Laparoscopic surgery is the mainstay of surgical treatments. However, numerous reports have suggested that only surgeons with substantial experience in foregut and minimally invasive surgery should attempt laparoscopic repair of PEH. , Although robotic surgery is a proliferating technology in general surgery, there is a paucity of data concerning the benefits of robotics for the treatment of PEH. Herein we describe our robot-assisted approach to PEH repair and the value of its addition to our surgical armamentarium.
Indications for operative repair of PEHs have undergone a significant transformation over the past 40 years. Currently, all patients with PEHs who are symptomatic, and especially those with obstructive symptoms, should be recommended an elective repair.
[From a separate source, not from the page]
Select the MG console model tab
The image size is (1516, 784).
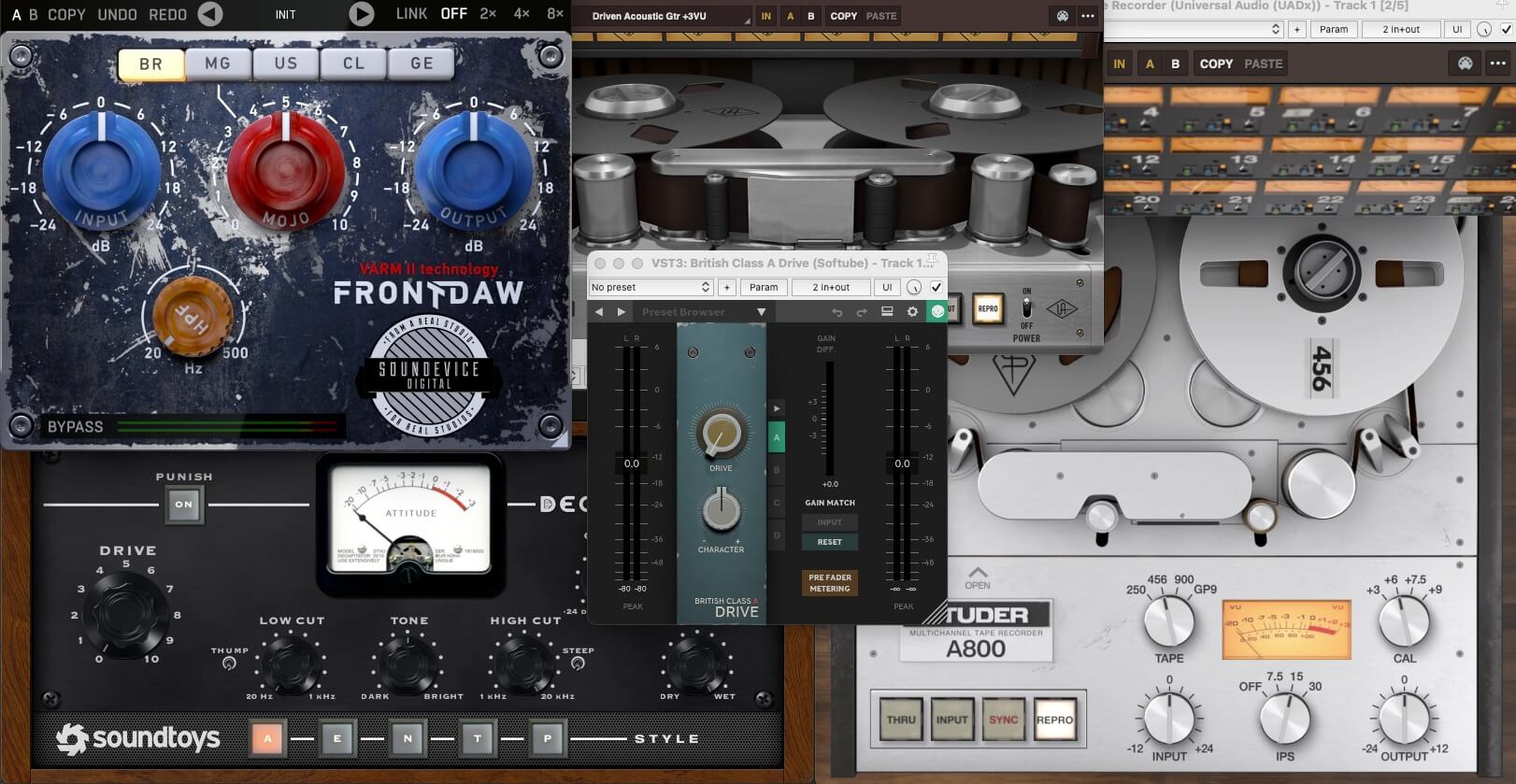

The preoperative physical status of the patient dictates the anesthetic management of patients with PEH. It is essential for the anesthesia team to have a detailed understanding of the surgical procedure in terms of approach, the extent of the operation, and potential associated complications. Special emphasis should be placed on the assessment of cardiopulmonary function because intra-abdominal CO 2 insufflation may be poorly tolerated in patients with severe cardiopulmonary compromise, especially in those with restrictive lung disease secondary to recurrent aspiration pneumonia. Patients with PEH are at increased risk for aspiration during induction of anesthesia. For this reason, they are advised to ingest only clear liquids 2 or 3 days before surgery.